Punting on the 4th

Every now and then prosecutors in Ohio come up with a Big Idea about the 4th Amendment. A couple of years ago, they tried to sell the Supreme Court on the idea that the Ohio constitution didn't have an exclusionary rule, based on a decision by the court the same year FDR won election to his second term. Then they claimed that the Supreme Court's decision in Herring v. US ushered in a whole new understanding of search and seizure law: the exclusionary rule could only be applied to cases of "egregious" police conduct, in essence creating a good-faith exception for warrantless searches.

Those arguments went nowhere; the latter case, in fact, never made it to the decision stage, but was instead dismissed by the court as improvidently granted. Yesterday, the State was at it again, arguing that the 2nd District had been right back in 1994 when they held an arrest warrant eliminated the arrestee's expectation of privacy, and wrong last year when they decided to the contrary and reversed themselves. But from the tenor of the oral argument yesterday in State v. Gardner the State's not likely to be any more successful than in their previous forays.

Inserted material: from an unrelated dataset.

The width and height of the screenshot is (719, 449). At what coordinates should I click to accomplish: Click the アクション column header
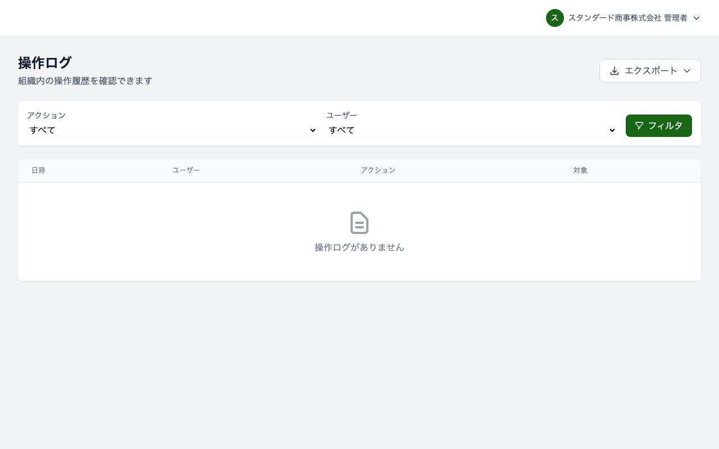378,171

As I explained in my preview of the case last week, Gardner had been a passenger in a vehicle which was stopped because the police knew the driver had an outstanding warrant. After the stop, the police saw Gardner making "furtive movements," as they say in cop-speak, so they got him out of the car, frisked him, and found a rock of crack cocaine.

Gardner argued to the trial court that the cops lacked reasonable suspicion to frisk him, but the judge waved it off: he didn't even need to consider that issue, he decided, because a 17-year line of cases from the 2nd District held that someone who has an outstanding arrest warrant has no reasonable expectation of privacy, and thus no standing to assert the illegality of his stop or frisk. Last week I wrote that it was the driver who had the warrant; turns out that Gardner had a couple traffic warrants, too, and that's what the judge used to decide it didn't matter that if the stop or frisk was unreasonable: the warrant gave the cops the right to arrest Gardner, even though they didn't know about it at the time they frisked him. Gardner took the case up, the 2nd District looked at it again, decided they'd been wrong back in 1994, and reversed and remanded it back to the trial court to determine whether reasonable suspicion had indeed existed.

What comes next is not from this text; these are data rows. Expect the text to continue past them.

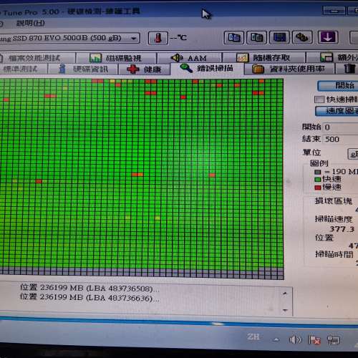Screen dimensions: 358x358
Task: Click the 速度圖 speed map button
Action: 337,111
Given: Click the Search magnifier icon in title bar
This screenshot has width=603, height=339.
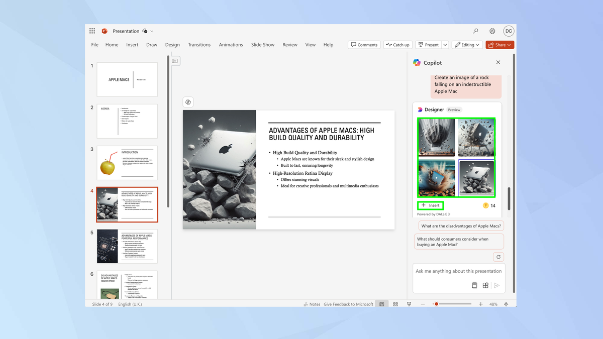Looking at the screenshot, I should [x=475, y=31].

The essence of judicial restraint is not deciding an issue if you don't have to, and boy, did the justices look restrained yesterday. It quickly became clear that the preferred resolution was to do what the 2nd District had done: send it back to the trial court to determine whether the cops had reasonable suspicion to frisk Gardner, a resolution that became even more compelling by the fact that the cops very probably did.

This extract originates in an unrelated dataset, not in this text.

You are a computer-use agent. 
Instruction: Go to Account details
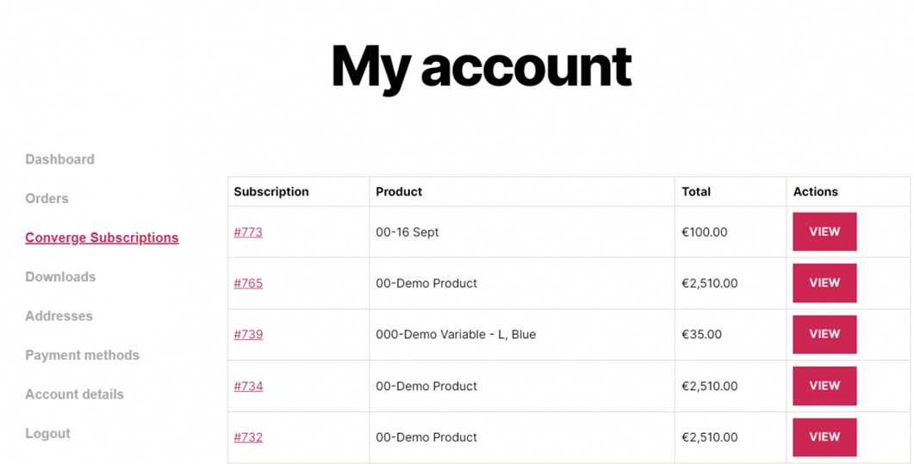[x=74, y=394]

In fact, so eager was the court for such an outcome that few justices seemed even willing to discuss the State's proposition. Just a few minutes into oral argument, O'Donnell appeared openly incredulous at the assertion that the belated discovery of a warrant could justify a stop and frisk that was otherwise invalid. O'Connor described the concept as "bootstrapping," and McGee Brown seemed to have a similar view. Lanzinger had the prosecutor concede that the warrants here were for failing to show up for traffic violations, demonstrating again the importance of the facts in an appeal, even one to a high court which presumably is only writing rules of law applicable to all cases; the State's possibility of success in getting the rule it wanted written would have been substantially improved if we were talking about finding a murder weapon on a guy who turned out to have a felony warrants.

In fact, it's not clear exactly what the State's proposition was. The initial position was at least logically defensible, but the prosecutor began by speaking of a "diminished expectation of privacy," and that the argument wouldn't be available if the police conduct had been "particularly egregious." Why does that matter? The contention is that one who has an outstanding warrant for his arrest has no expectation of privacy; such a warrant gives the police the right to break down the door of his home to arrest him if they reasonably believe he's there. And what's the significance of the extent of the police misconduct? In fact, that simply invites additional problems, because it introduces a whole new element into the calculus. The original argument at least had the virtue of simplicity.

That was perhaps its only virtue. As I mentioned last week, only the 10th District here in Ohio has bought into that argument, and that was solely because of the 2nd's now repudiated line of decisions. Three of the four Federal circuits to have considered it, including the 6th, have rejected it. The 7th Circuit has accepted it on a limited basis: only the evidence discovered after the police learn of the warrant is admissible.

Like I said, it was fairly clear by the end of the oral argument that the justices figured the case would go back to the trial court, the judge would find the cops had a legitimate basis for frisking Gardner, and that would be the end of that. It might not be; it's certainly possible that the trial judge will toss the search, the State will appeal to the 2nd, trying to get them to reinstate the 1994 rule, and the case will wind up back before the Supremes. Don't count on that happening, though. Cupp appeared to be the only justice remotely interested in buying into the State's argument. You need four votes to get an appeal into the Supreme Court, and based on what I saw yesterday, I don't see how the State gets to two.